Low definition


— 10:51 AM on July 10, 2009

Sony and some market analysts are wondering why Blu-ray uptake isn't skyrocketing like they'd hoped. I have a few ideas.

About a year ago, I decided that, since I had a high-definition television and had it on good authority that movies looked better in high def, I might as well take the plunge. At the time, the best deal for a Blu-ray player was still the Sony PlayStation 3, and I had a problem with that: I just didn't want one. As many of the more PC-inclined gamers reading this know, most of the more interesting and desirable games these days go multi-platform. They often take a while to hit the PC, but it's usually worth the wait—they tend to be cheaper and sometimes even much improved, like Mass Effect and Assassin's Creed. As PC gamers, we even just got an incredibly solid port of Street Fighter IV, but that's a blog post for another day. Suffice it to say, buying a $400 PlayStation 3 just for Blu-ray seemed silly to me. So I did what any sensible geek would do: I built a media-center PC.

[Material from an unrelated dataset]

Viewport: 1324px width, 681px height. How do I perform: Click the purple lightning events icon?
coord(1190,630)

One of my biggest reasons was the availability of LG's HD-DVD and Blu-ray combo drive. This optical drive was selling for around $130 when I bought it, but the frugal shopper can grab it for as little as $100 now, if they know where to look. Amusingly enough, despite the death of HD-DVD, the drive seems to play those discs just fine. Better still, HD DVDs are dirt cheap and typically include the exact same transfer you'd get on the pricier Blu-ray. Of course, inexpensive drive and media aside, AMD has been aggressive about making a media center easy to build, with dirt-cheap processors and its 780G chipset. For maybe a little more than I would've spent on a PlayStation 3, I was able to build a full on computer capable of streaming Netflix and other online video, well before that capability started showing up in consoles (and now even televisions). Also, by popping in a cheap Radeon HD 3650, I created a box friends could come over and game on. Between that, my desktop, and my laptop, I'm pretty set for hosting my own small LAN party.

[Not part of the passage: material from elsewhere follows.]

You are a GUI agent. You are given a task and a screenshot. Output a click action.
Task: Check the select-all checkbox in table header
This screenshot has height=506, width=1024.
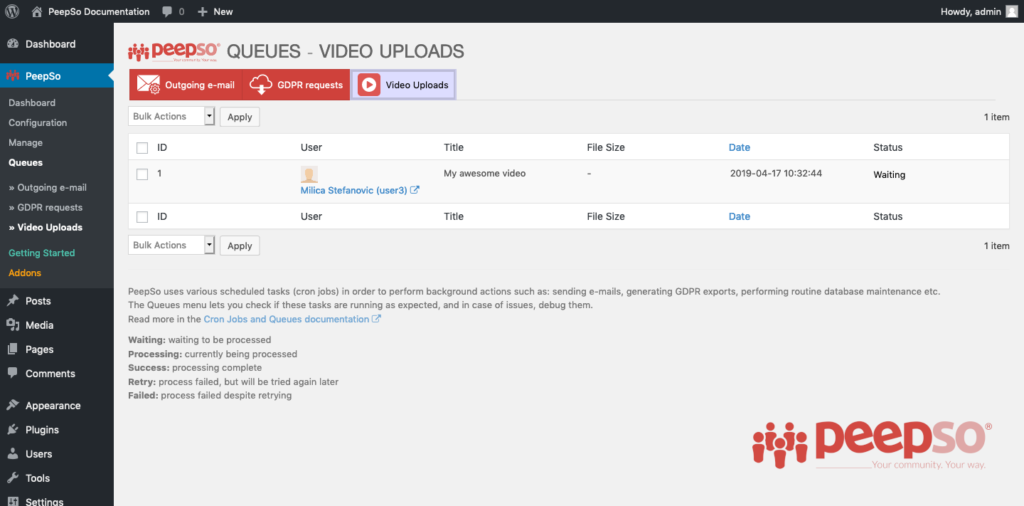tap(142, 148)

But I digress—let's get back to griping about HD movies. My biggest problem here is the prohibitively high cost of the media itself. While HD-DVD's death has produced a wealth of discs that are often even cheaper than their DVD counterparts, Blu-rays still command an absurd $10 premium over standard-definition media. I and multiple friends now buy movies much less often because we won't buy a DVD movie if it's available on Blu-ray, but we also won't pay the exorbitant price for the Blu-ray itself. As a result, we just don't buy either one. I'd have a hard time believing more people aren't running into the same issue.

Second is the software compatibility nightmare. Between the three versions of Blu-ray and the draconian digital rights management schemes for both Blu-ray and, to a lesser extent, HD-DVD, you can expect all kinds of cheerful software problems to plague your viewing experience. I actually keep both PowerDVD 7 and WinDVD 9 on my media center because, every so often, a disc comes out that just won't play on one of them. First, it was The Matrix on HD-DVD. I've since had the privilege of dropping $80 on two different import copies of Brotherhood of the Wolf on HD-DVD, only to discover that StudioCanal did such a dismal job mastering these discs that I'd have to buy a dedicated HD-DVD player to even dream about subtitles. I love the movie and have seen it multiple times, but I still don't speak French.

Third, and probably most irritating, is how often the improvement just feels incremental at best and unnoticeable at worst. High-def movies are woefully inconsistent in terms of quality, far worse than DVD has ever been. At worst, DVD looked like a clearer VHS; the worst-looking DVD I ever had was an old Canadian copy of Hellraiser III: Hell on Earth, which looked like it was mastered off a VHS tape and had a jumpy quality to the picture. Meanwhile, HD movies often have nothing but better color contrast and saturation to go for them. I remain skeptical about how much of this is artificial tweaking, the same way retail televisions have their contrast and saturation jacked up to make them more eye-popping for consumers.

If you could explain why my HD-DVD of Clerks II looks better and sharper than my Blu-ray of Iron Man, I'd really appreciate it, because this problem has really sucked the wind out of my interest in high-definition. There's just no way of knowing if a high-definition disc is going to be an appreciable improvement over the DVD except for checking reviews online, and about the only safe bets are CG movies (TMNT looks stunning in HD). Video quality has become such a crapshoot on HD that it prevents me from impulse-buying discs. I just watched the DVD of Splinter last night, which had stunning upsampled quality easily rivaling some of my high-definition discs. Meanwhile, my HD-DVD of Army of Darkness looks awful. Movies from the 1980s like The Thing often wipe the floor with more recent releases. (By the way, The Thing does make a fantastic case for high definition.)

The unfortunate reality is that, the vast majority of the time, high-definition media just isn't compelling enough to warrant the absurd cost of entry and the price of the discs, let alone the DRM headaches. If you're a movie buff, I'd strongly encourage you to think twice before making this leap.